» **Supplied passage**

+++

But we realized that the use of this calculator might be problematic for us: The calculation is very simplified and mainly includes food, direct water consumption, energy-usage and industrial goods. But in our case we are in some points out of the mainstream: 1. We already use a lot of renewable energy and we tried to make best choices here. 2. We are using a lot of cotton and we have to wash and clean a lot in the guest-house. 3. We have a high demand of energy e.g. for hot-water in the showers etc. 4. The most of the food-consumption is not allocable for us.

So we started to enhance the water-footprint calculation for the special need of our guest-house operation and finally got out a total water-footprint of 835m³.

bedding order

Use of cotton

The first step evolved out of a simple need: we had to replace a lot of our bedding wares, because they were depleted. During the partnership-project we already carried out, that the agricultural production is one of the most important factors in global water-crisis and that cotton-production is sometimes very problematic. We noticed, that most of our bedding-wares are made of cotton and that we have to think about this in order to make sustainable decisions in the purchasing-process of new bedding-products.

So we started a deeper research about our options and the water-footprint of the different products, that we could afford. We understood, that our choice would have a big influence on the water-footprint of our guest house. So we compared the different materials, products and producers and we made a deeper research on Life Cycle Assessments (LCA) and water-footprints of the different products.

In order to not only focus on the water-issue, we included the energy-usage during the production-process as well: CO2-emissions are strongly affecting the global warming process, which is additionally leading to water-problems.

Beside that, we had to take in account the quality and suitability of the materials and it’s prices. In the best-practice-chapter of this handbook, we describe this process and justify our decisions.

Finally we had a water-footprint of around 130m³ for around 40kg of new bedding-wares. This means an average of 3,25m³ water per kg of bedding-wares. But this number has to be interpreted.

+++

» **Dataset content**
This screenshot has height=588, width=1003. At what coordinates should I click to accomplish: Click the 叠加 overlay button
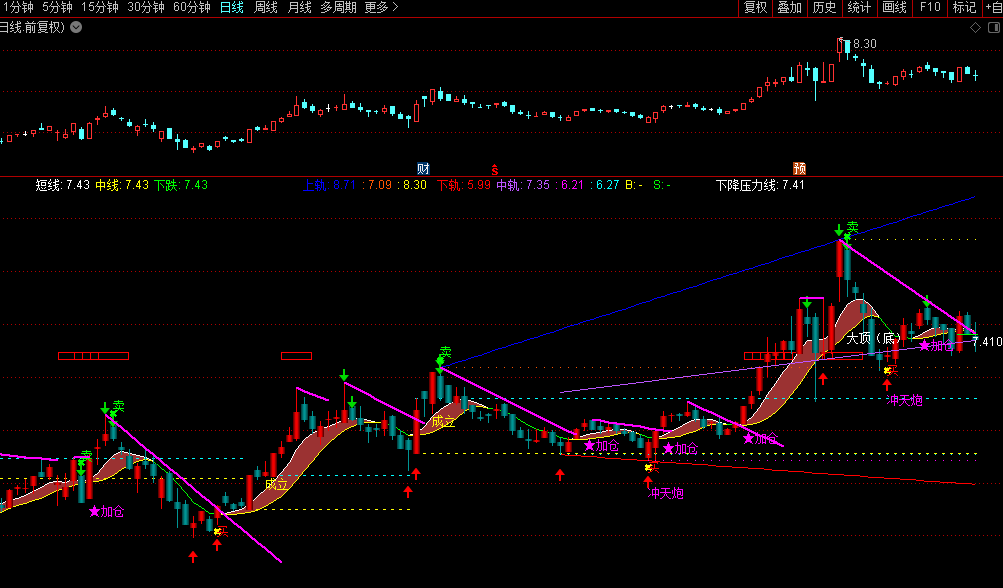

+++

In the guest-house water-footprint text above, list each numbered point the authors give for why their case falls outside the mainstream.

1. They already use a lot of renewable energy and tried to make the best choices there.
2. They use a lot of cotton and have to wash and clean a lot in the guest-house.
3. They have a high energy demand, for example for hot water in the showers.
4. Most of the food consumption cannot be allocated to them.